La noche del sábado pasado en la plaza no cabía ni un alfiler ni en las alturas, donde los lugares son económicos, hasta en el ruedo, donde conviven los que tienen para pagar y hasta para invitar.
Para que todos aprovecharan el espectáculo, que es parte de la gira nacional Gracias por estar aquí, se montó un escenario de cuatro vistas, como un cubo.
Pero ni así fue suficiente y a algunos les tocó 30% de rostro y 70% de espalda del cantante, a otros el 20% del trasero de las coristas, y de frente la orquesta que acompañó al músico y compositor.
Las edecanes que estaban en la Santa María para acomodar a la gente y servir tragos, ni acomodaban gente y ni servían trago, sólo sufrían cuando les pedían un espacio. “Ya no hay lugares”, repetían y todavía faltaba media hora para que el concierto empezara.
Los meseros corrían de un extremo al otro, sudaban, tropezaban, reclamaban: “Te están pidiendo una cerveza allá, ¡muévelas!”, gritaba uno. “¡Van los hielos!”, vociferaba otro.
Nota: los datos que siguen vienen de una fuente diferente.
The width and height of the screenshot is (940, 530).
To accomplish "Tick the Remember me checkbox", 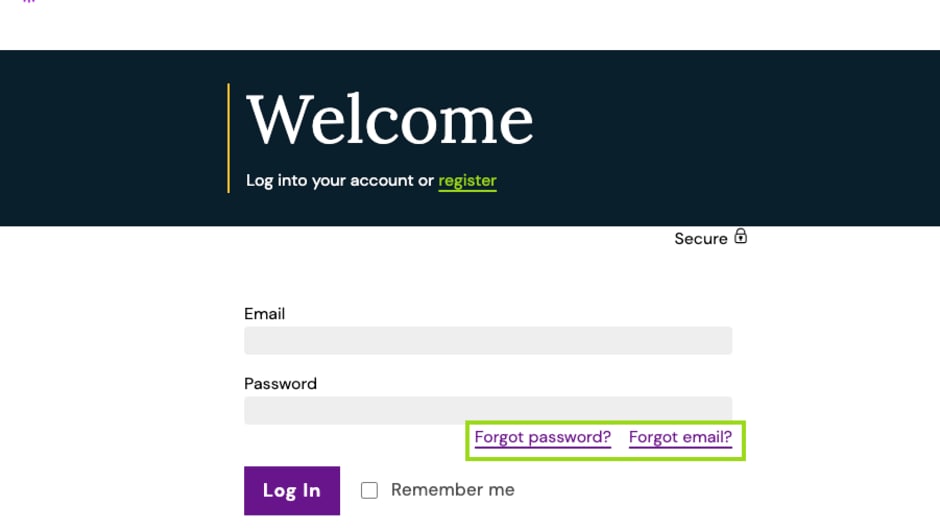I will coord(370,490).
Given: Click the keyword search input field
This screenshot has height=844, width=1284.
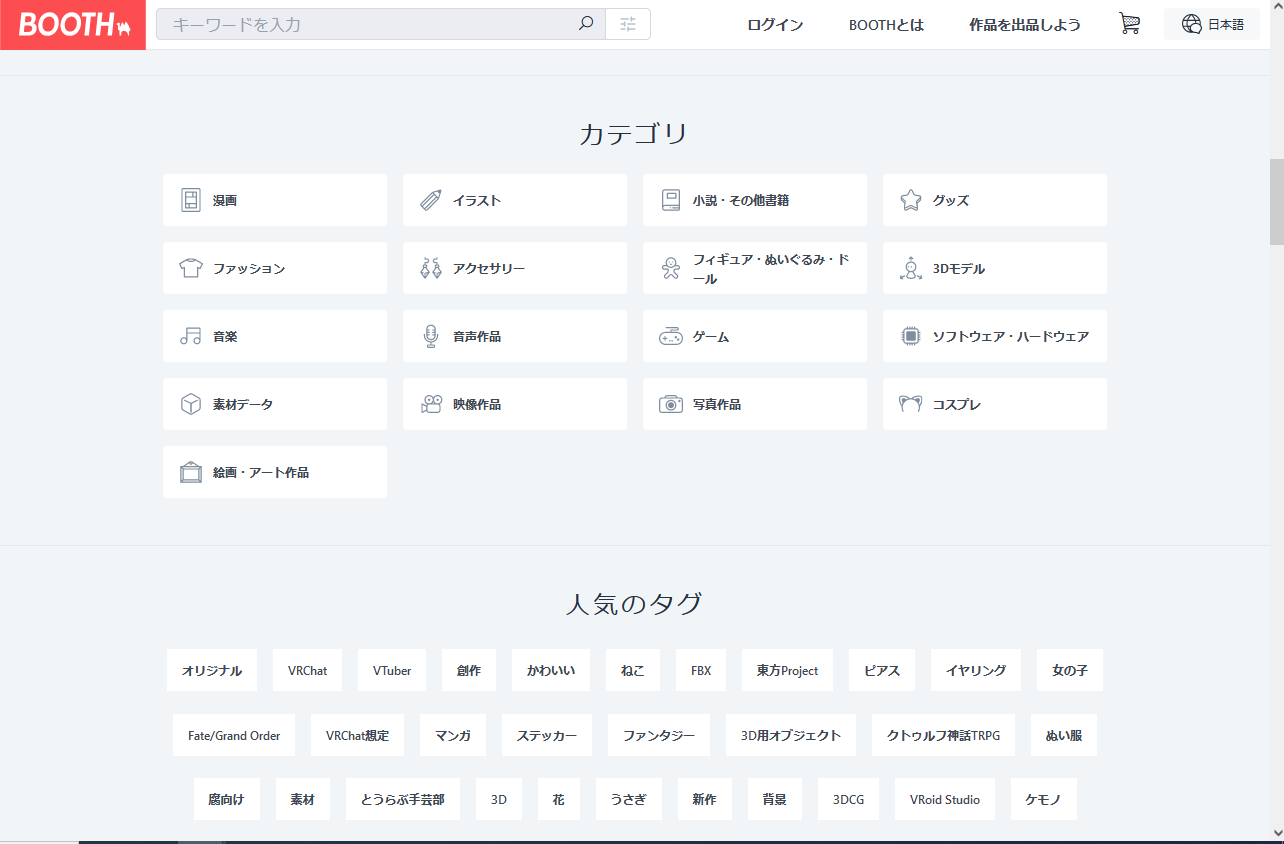Looking at the screenshot, I should 370,24.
Faltaba tiempo para que el Buki saliera de su carpa-camerino y los empleados ya no se daban abasto.
Hubo gente que pagó mil 500 pesos por un boleto VIP, pero hizo fila más de una hora para entrar, como los de gayola, como quien paga 100 pesos, como cualquier hijo de vecino para que me entienda.
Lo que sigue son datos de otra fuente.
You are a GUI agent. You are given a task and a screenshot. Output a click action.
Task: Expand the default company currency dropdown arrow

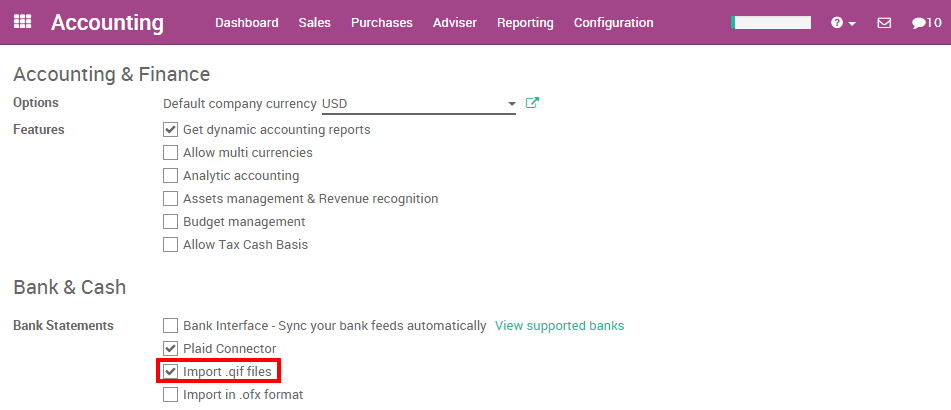pos(511,104)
Lo más precavidos llevaron una sillita y se acomodaron frente a la entrada VIP, y esperaron y esperaron y esperaron, como quien va a pagar sus impuestos o a pedir consulta al Seguro Social.
Para abrir boca, un hombre empezó a cantar rancheras y a la media hora ya no podía con la chifladera. Sudaba y cantaba, y no se sabía si era por la temperatura o por la gritería. Cuando se despidió ni un adiós le dijeron al pobre. ¿Que cómo se llamaba? A nadie le importó. La gente pedía a Marco Antonoio Solís a grito pelado.
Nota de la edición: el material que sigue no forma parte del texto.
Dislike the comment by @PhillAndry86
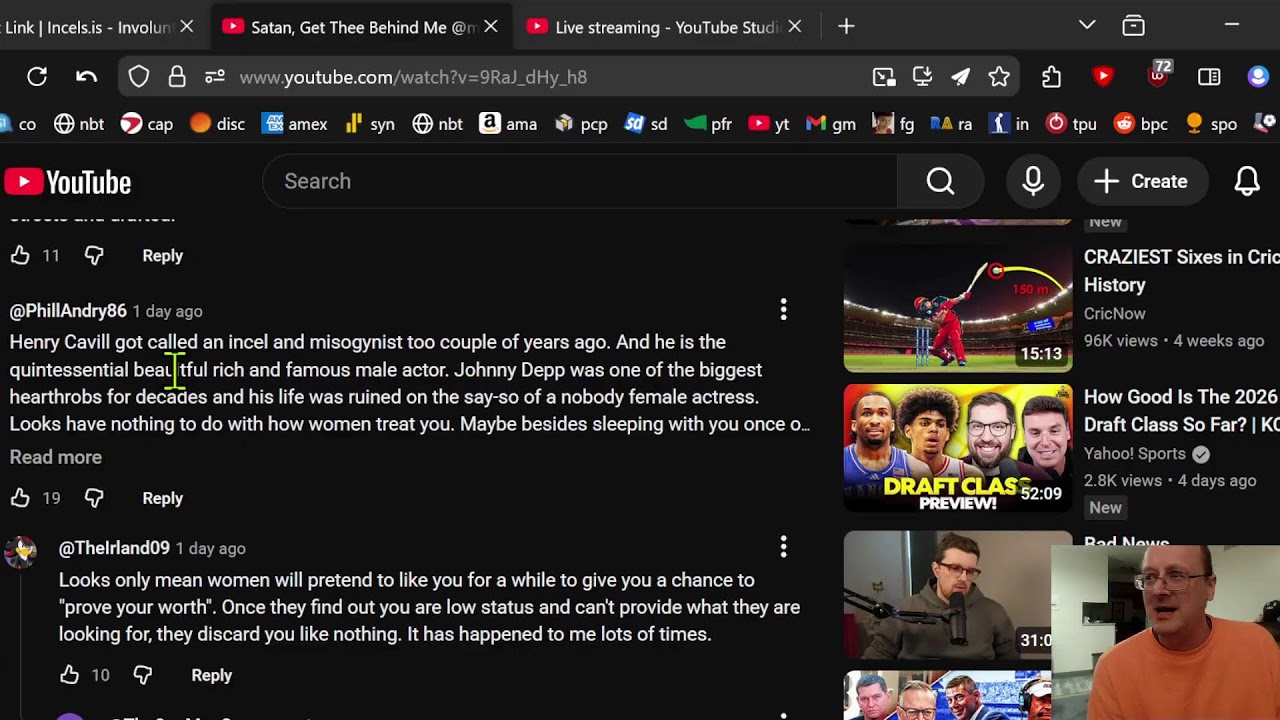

Una mujer, que llamaremos Laura N, agarraba con ganas un ramo de rosas rojas, se veía nerviosa y rara, estaba llena de fierros que le cubrían el pecho y la espalda. “A mí me acaban de operar la columna, no debería estar aquí”, detalló.
Cuenta que llegó del Distrito Federal sólo para ver al cantante, la acompañaba su hijo y, al otro día, se regresó a seguir convaleciendo.
Relata también que su marido murió hace un año y se quedó sola, que juntos iban a todos los conciertos de El Buki: “A todos y a donde fuera”. Que se conocieron escuchando al cantante y que ahora que él ya no está, a ella le gusta recordarlo en los conciertos. Le quiso dar las rosas al cantante, pero los de seguridad no se lo permitieron.
Es entonces que uno entiende por qué el público quiere tanto a El Buki. No es porque se parece a Cristo crucificado, con su greñita larga y su barba. Tampoco es por esa manera de brincar y de mover la cabeza, tan suya. No es porque agradece los aplausos, inclinándose en el escenario, como el príncipe azul de los cuentos de hadas.
Tampoco porque hace pausa entre canción y canción y reza, ¡sí, reza!, quizá un Padre Nuestro o vaya usted a saber.
Lo quieren porque sus temas son parte de esas historias de amor que ocurren en la vida real, como la de Laura N, su difunto marido y las canciones de El Buki.